[Opening Raw data section]
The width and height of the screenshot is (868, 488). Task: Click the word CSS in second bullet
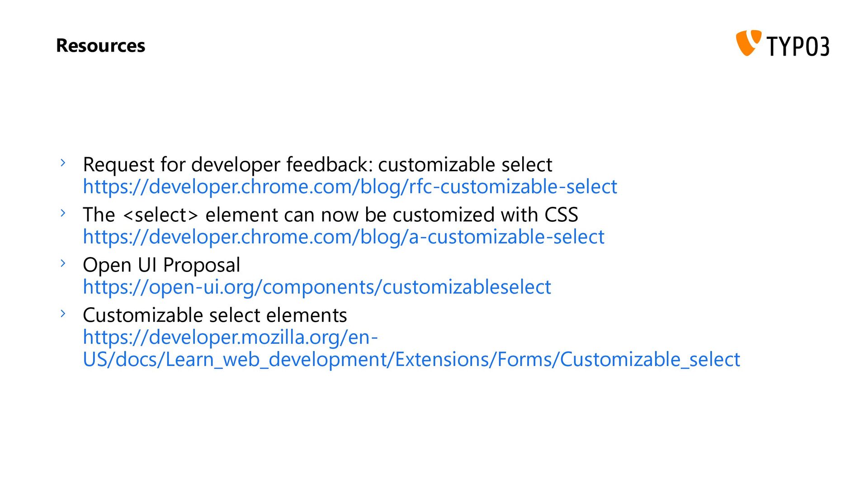[561, 215]
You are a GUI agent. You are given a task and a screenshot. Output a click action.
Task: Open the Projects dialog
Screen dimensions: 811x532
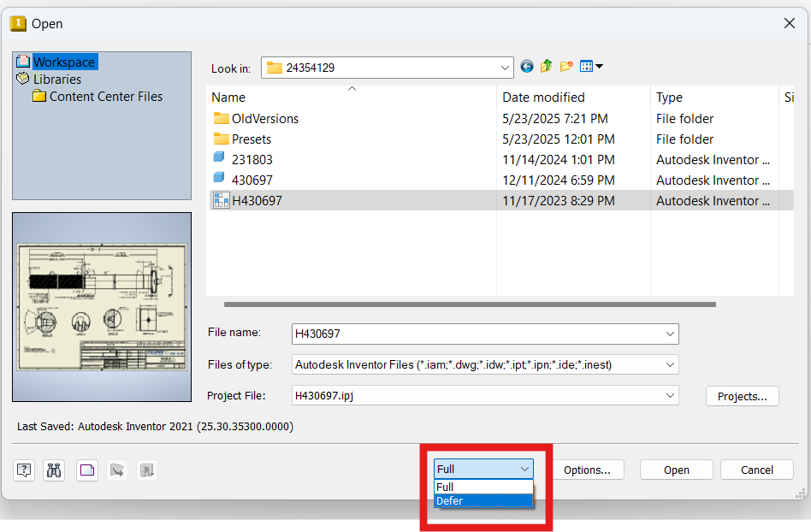pyautogui.click(x=741, y=395)
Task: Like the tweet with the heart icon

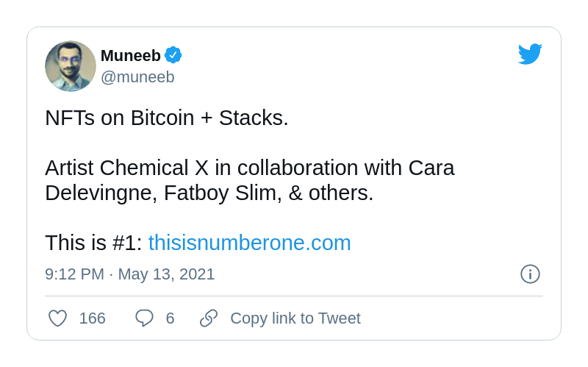Action: 58,318
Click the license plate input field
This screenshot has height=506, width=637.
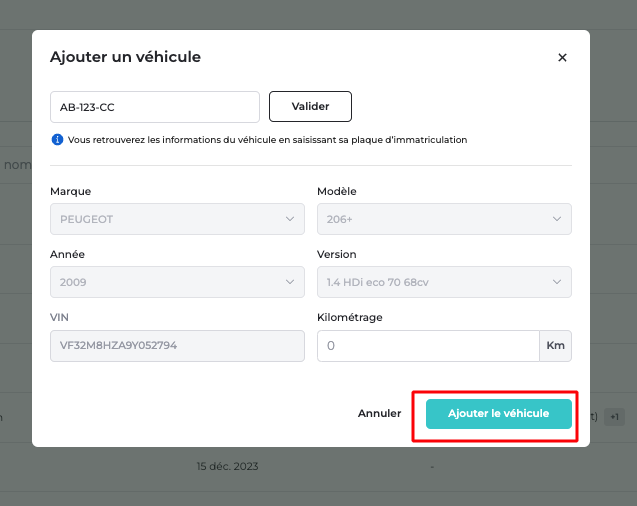(155, 106)
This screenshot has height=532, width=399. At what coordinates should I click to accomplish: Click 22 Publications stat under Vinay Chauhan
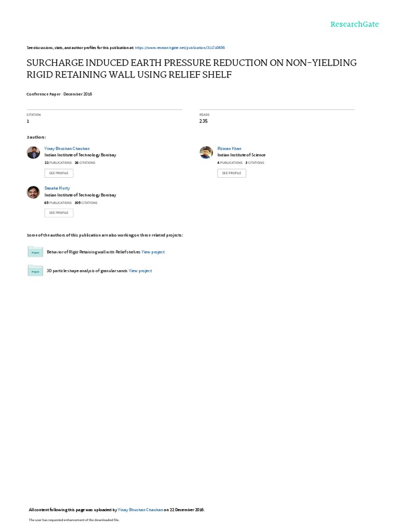(58, 163)
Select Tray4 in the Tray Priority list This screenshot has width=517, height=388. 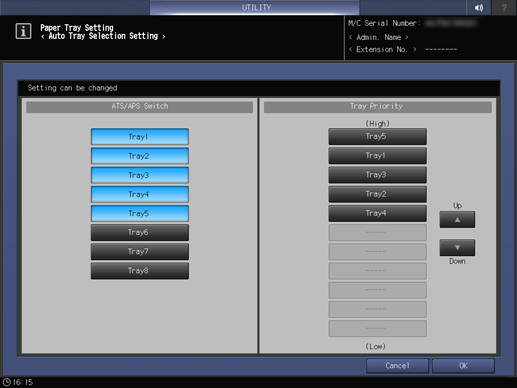pyautogui.click(x=377, y=213)
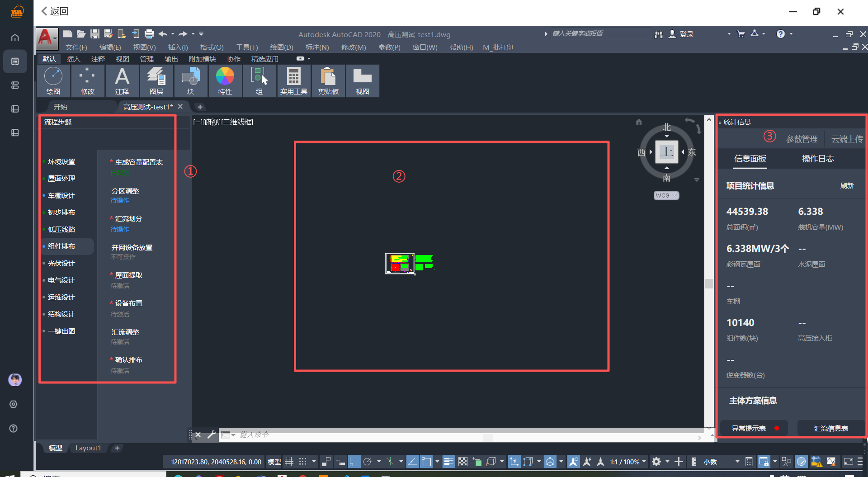Open the 汇流信息表 button

830,428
[Closing Raw data section]
§ **Task statement**
Starting with the first line of the data, transcribe every line exactly through the one containing "Task: Open the Projects dialog". No pictures go in.

§ **Final answer**
The width and height of the screenshot is (868, 488). Task: Click the word CSS in second bullet
[561, 215]
You are a GUI agent. You are given a task and a screenshot. Output a click action.
Task: Open the Projects dialog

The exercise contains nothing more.